WIRED: Do you have any religious position?
Javier Santaolalla: No, I consider myself agnostic.
WIRED: Don’t you directly position yourself as an atheist?
Javier Santaolalla: In general, perhaps because of my conciliatory nature and the way I understand things, aggressive, denying and mocking atheism is the one that bothers me the most. I am tolerant of the believer who gets up every morning and prays and I think it is great that he does so. I am not in any position to laugh at him or ridicule him. Nor do I feel in any superior position to take the atheist and ridicule him for his beliefs. He bullying and contempt are not enriching. They are low, of little personal caliber. The atheism of the person who wakes up convinced seems to me as respectable as faith.
WIRED: What aspect of the future are you excited about? What makes you say “we will see this coming and when it happens it will be great”?
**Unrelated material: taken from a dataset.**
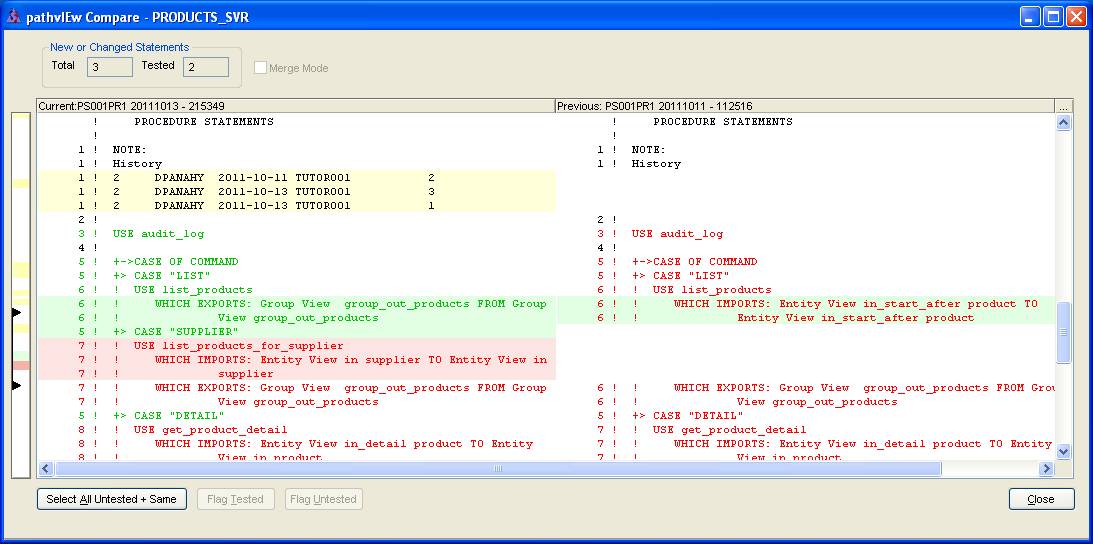Screen dimensions: 1093x544
Task: Click the red marker in the overview strip
Action: (21, 366)
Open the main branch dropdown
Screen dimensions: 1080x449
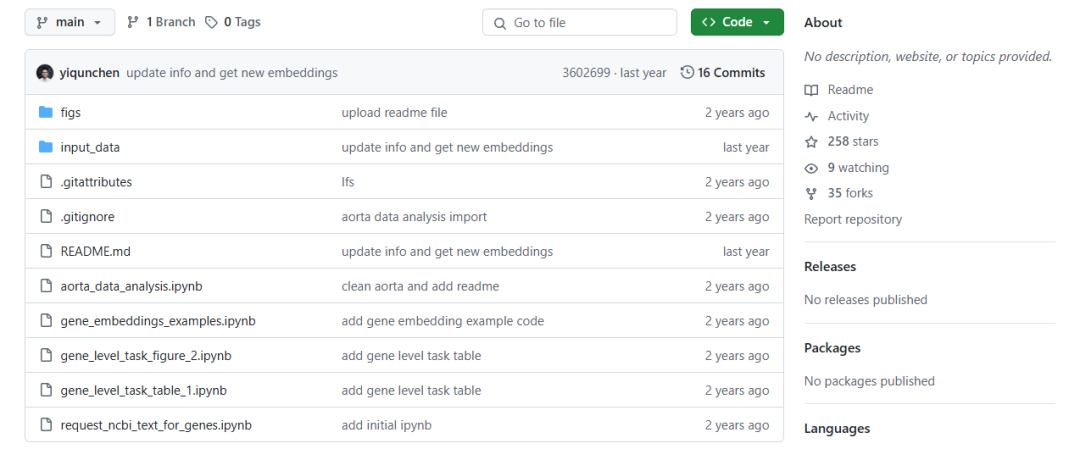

At the technology level, what I am very excited about right now are the advances in space exploration. I think it goes in the direction that science requires. As I said, I think that human beings are curious, they want to go further, understand more. In that sense, space exploration is extremely human. Currently, many people are alone, feel lost, hopeless. Space exploration addresses these pains, unites us, is multidisciplinary and is on the frontier of knowledge. On the other hand, the technology that worries me the most is artificial intelligence, due to its ability to impersonate human elements. I am concerned about technologies that endanger the most characteristic elements of our species.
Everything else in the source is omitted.